Printausgabe der Tiroler Tageszeitung vom Sa, 19.01.2019


EU

CSU übt sich in zur Schau getragener Harmonie

Mit Markus Söders heutiger Wahl zum Parteichef ist sein langer Kampf um die Macht abgeschlossen. Die CSU hat damit noch nichts gewonnen.

Horst Seehofer tritt heute in die zweite Reihe zurück. Ministerpräsident Markus Söder (r.) beerbt ihn als CSU-Parteichef und kann damit seinem Vorgänger Anweisungen nach Berlin erteilen.

© dpaHorst Seehofer tritt heute in die zweite Reihe zurück. Ministerpräsident Markus Söder (r.) beerbt ihn als CSU-Parteichef und kann damit seinem Vorgänger Anweisungen nach Berlin erteilen.



Von Gabriele Starck

München — Bayerns Ministerpräsident Markus Söder hat es geschafft. Heute übernimmt der 52-Jährige beim Sonderparteitag im fränkischen Bad Staffelstein den Parteivorsitz von Horst Seehofer. Dass der deutsche Bundesinnenminister nun auf Söder hören muss, kann ihm nicht gefallen. Immerhin hat der Ingolstädter jahrelang versucht, Söder an der Spitze zu verhindern.

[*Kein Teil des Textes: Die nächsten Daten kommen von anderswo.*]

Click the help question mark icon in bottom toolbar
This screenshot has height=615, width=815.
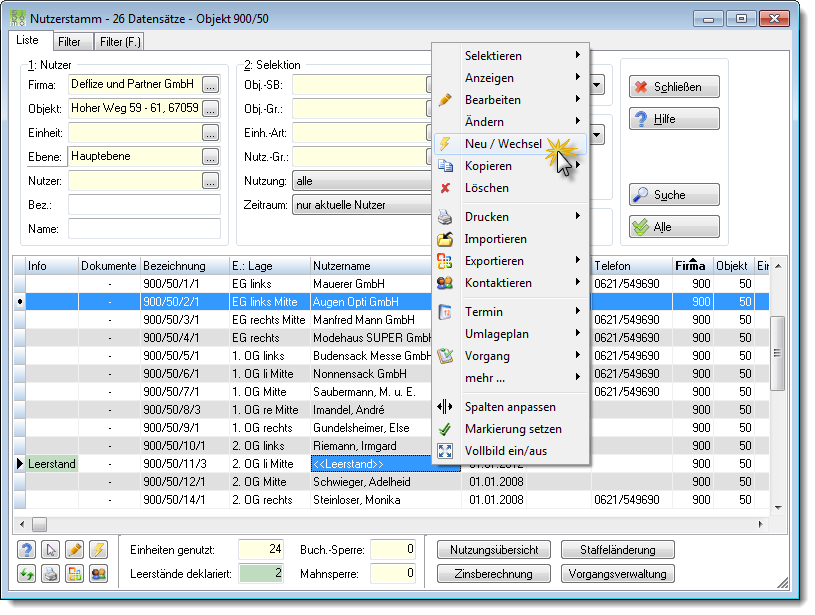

Doch schon nach der Bundestagswahl 2017 musste Seehofer als Ministerpräsident dem Erzrivalen Platz machen, nach dem Wahldesaster in Bayern vergangenen Herbst nun auch als Parteichef. Das schmerzt den 69-Jährigen, aber er beugt sich nach langem Zögern dem Willen der Partei, die seine vorzeitige Ablösung verlangte. Wird doch ihm die Hauptverantwortung für die Stimmenverluste und den Unfrieden in der Bundesregierung gegeben.

Kein rühmliches Ende nach einem glänzenden Start. Es war Seehofer, der bei der Übernahme der CSU 2008 frischen Wind in die verstaubte Partei brachte und 2013 die absolute Mehrheit im bayerischen Landtag zurückeroberte. Nun muss er hören, wie Söder einen Neustart ausruft. Und er muss sich Söders neuer Harmonielehre beugen.

Denn Söder weiß, dass der raue Ton und der Streit in Berlin der CSU wie auch der großen Schwester CDU massiv geschadet haben. Und er will vermeiden, dass sich das wiederholt oder gar die Große Koalition in Berlin zerfällt. Also wird demonstrativ Einigkeit beschworen und die ebenfalls neue Parteichefin der CDU, Annegret Kramp-Karrenbauer, zum heutigen Event geladen.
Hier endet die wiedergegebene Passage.